If you’re mean, one day karma will probably bite you in the ass. And if you’re mean, I bet you have a hairy ass.
~waxing wisdom~

I think it would be tough to do Brazilians in South Carolina, because the locals seem to have such poor diets. Everything is fried, has cream or cheese sauces, and there is bacon on everything. I have never seen so many different fried chicken joints in my life. The flip side of the equation is that I have never met so many genuinely friendly people in my life either. Maybe fried chicken is the secret to a happy life.

I was watching an elderly couple have breakfast at a Waffle House in South Carolina. The man was soaking his bread in his glass of water before eating it. That had to have made it easier to eat since he had no teeth. I couldn’t help but think that the no teeth thing could be kind of fun for her.
~Southern Brazilian Humor~

A girl didn’t know where to put her hands during her Brazilian. She tried holding her low stomach but got wax on her hands, so she decided it was best to hold her boobs.

Twiddly dee
Twiddly dum
You got a Brazilian
Now you’ll get some

After I finished popping one of the Brazilian Cherries, she got dressed, sat down to wait for her cousin, and yelled, “my pussy has a heartbeat!”

I popped 4 Brazilians Cherries yesterday. There was some yelling and lots of sweating, but, no worries, I used protection. I kept my black glove on the whole time.
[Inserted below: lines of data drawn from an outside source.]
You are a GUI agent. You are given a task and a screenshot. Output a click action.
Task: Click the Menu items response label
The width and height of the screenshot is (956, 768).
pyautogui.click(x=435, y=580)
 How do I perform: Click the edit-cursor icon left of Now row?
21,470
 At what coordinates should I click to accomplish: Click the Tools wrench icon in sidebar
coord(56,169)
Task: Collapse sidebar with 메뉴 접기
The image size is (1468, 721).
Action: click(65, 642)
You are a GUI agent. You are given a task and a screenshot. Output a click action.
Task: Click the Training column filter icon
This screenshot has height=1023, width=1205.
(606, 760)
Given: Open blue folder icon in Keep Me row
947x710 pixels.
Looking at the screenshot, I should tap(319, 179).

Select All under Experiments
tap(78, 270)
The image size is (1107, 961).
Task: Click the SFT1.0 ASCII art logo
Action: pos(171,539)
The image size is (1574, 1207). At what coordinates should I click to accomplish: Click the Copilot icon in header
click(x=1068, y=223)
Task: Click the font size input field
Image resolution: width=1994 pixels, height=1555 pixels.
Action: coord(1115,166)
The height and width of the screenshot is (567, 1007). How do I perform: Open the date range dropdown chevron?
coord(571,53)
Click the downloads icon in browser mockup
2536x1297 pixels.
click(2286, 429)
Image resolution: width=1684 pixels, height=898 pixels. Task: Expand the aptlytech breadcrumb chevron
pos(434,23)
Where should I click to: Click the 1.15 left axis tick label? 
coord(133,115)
I wanted to give a shout out to the client that noticed our online yellow page site was totally messed up. Days, hours, services,forms of payment, description….basically everything was wrong. It’s a miracle you have found us! But I did check the reviews, and they were outstanding. My second shout out of the morning is to everyone who wrote such awesome things about us. Feeling very loved this morning. Thank you!!
~your Brazilian Servant~

If a woman has a hoo-ha, does that mean a man has a hoo-hang?